Read: Will Pakistan ever become polio free?
Eradicating polio is not easy but countries have done it. US governments’ Vaccine for Children programme — that includes vaccination for polio, was successful because vaccines were delivered to children of all income levels, not only the poor, through the participation of public and private healthcare providers, insurance companies, state and federal public health officials, vaccine manufacturers, and parents. VFC programmes built and supported ‘medical homes’ for children integrating paediatric care with vaccinations as the mainstay of health services for children.

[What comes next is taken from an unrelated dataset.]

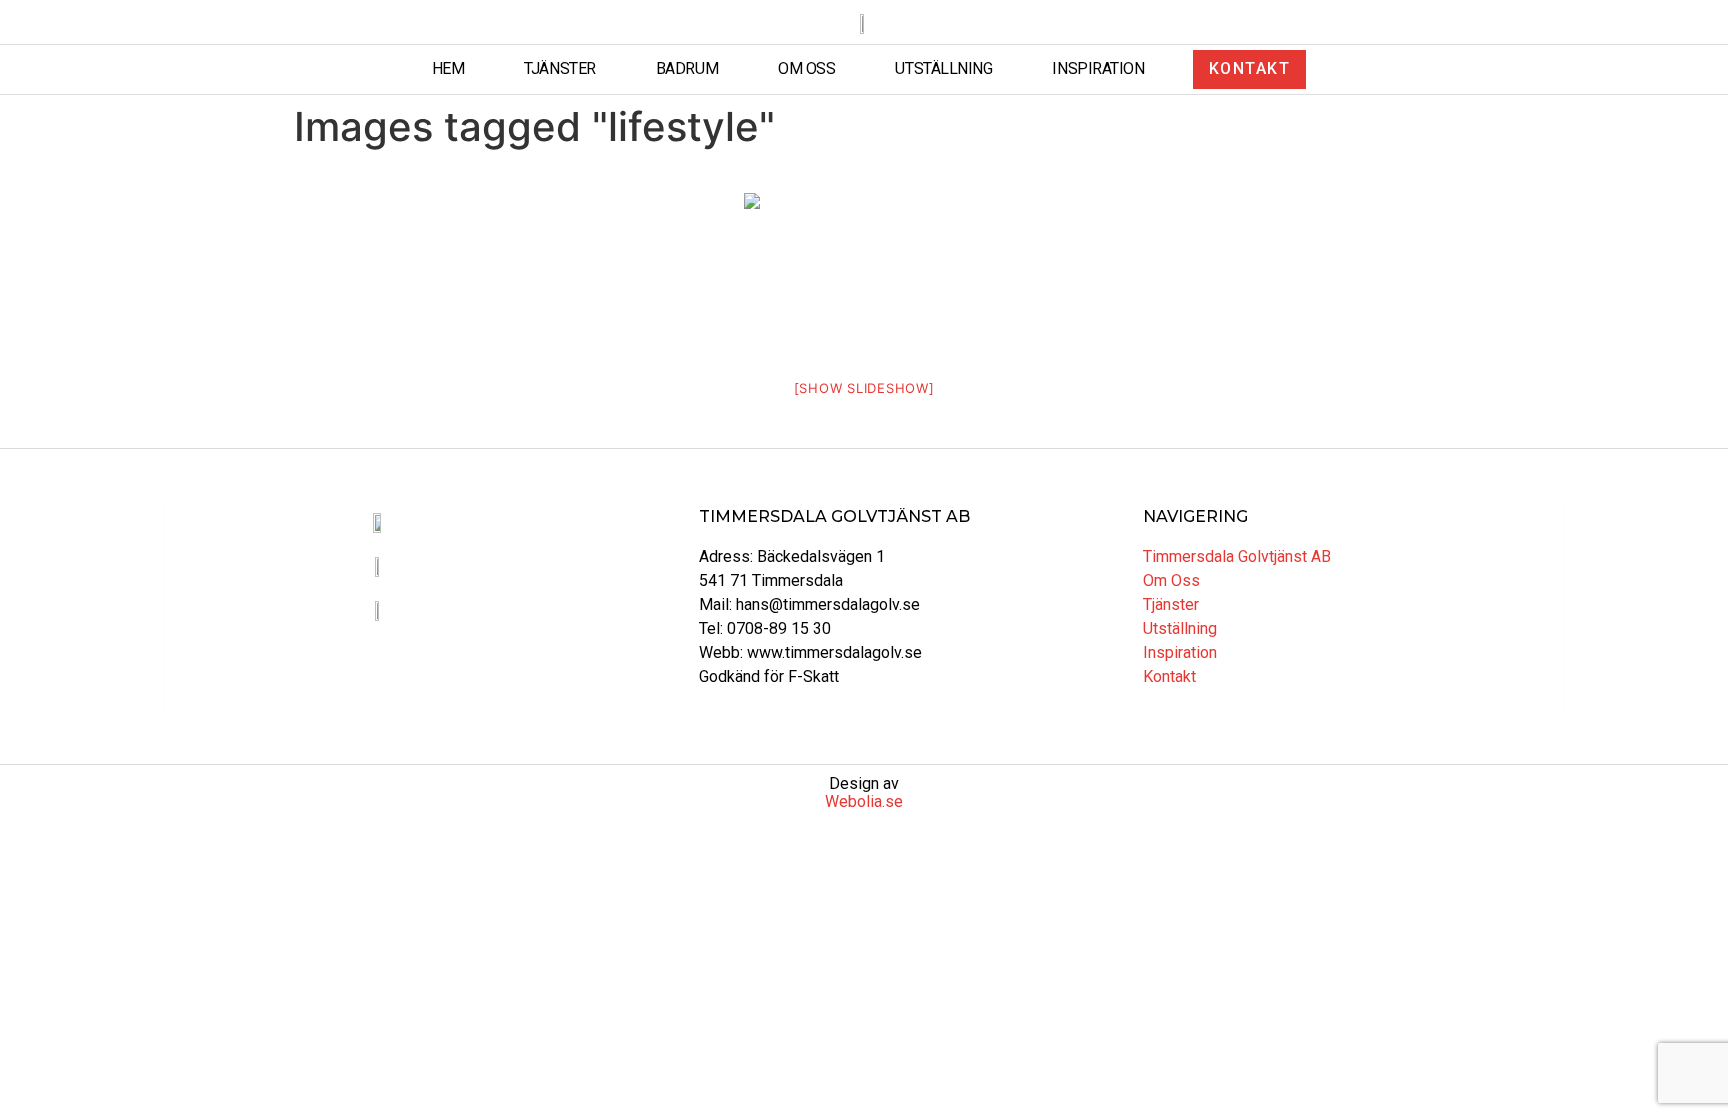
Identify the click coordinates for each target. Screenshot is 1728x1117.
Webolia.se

The other contributors to successful eradication of polio are a knowledgeable public and sanitary infrastructure. Pakistan’s literacy rate in women is 45 per cent and still lower in poor women whose children are the targets of the polio programme. The poliovirus is excreted in faeces, and because sanitary facilities are poor — almost 45pc of Pakistani population defecates in the open, the virus persists in the sewage providing a continuously available reservoir. Poliovirus has been isolated from sewage water in Peshawar, Bannu, and Mardan for the past two years. It is suspected to be in the sewage of other cities as well.
In his maiden speech to the nation almost a year ago, prime minister identified high child mortality rates as major concern of his administration. His technical team should think seriously about how to protect children from vaccine-preventable diseases, the major contributor to these rates. They need to be humble about the chronicity and complexity of the problems and without resorting to gimmicky tactics, design appropriate, integrated and well-supported service delivery systems, with ability for year-round vaccination delivery and related services. Periodic vaccination drives using vertical programmes should be part of that vaccine delivery system and not its substitute.
The writer is a public health physician currently a research fellow at Lums.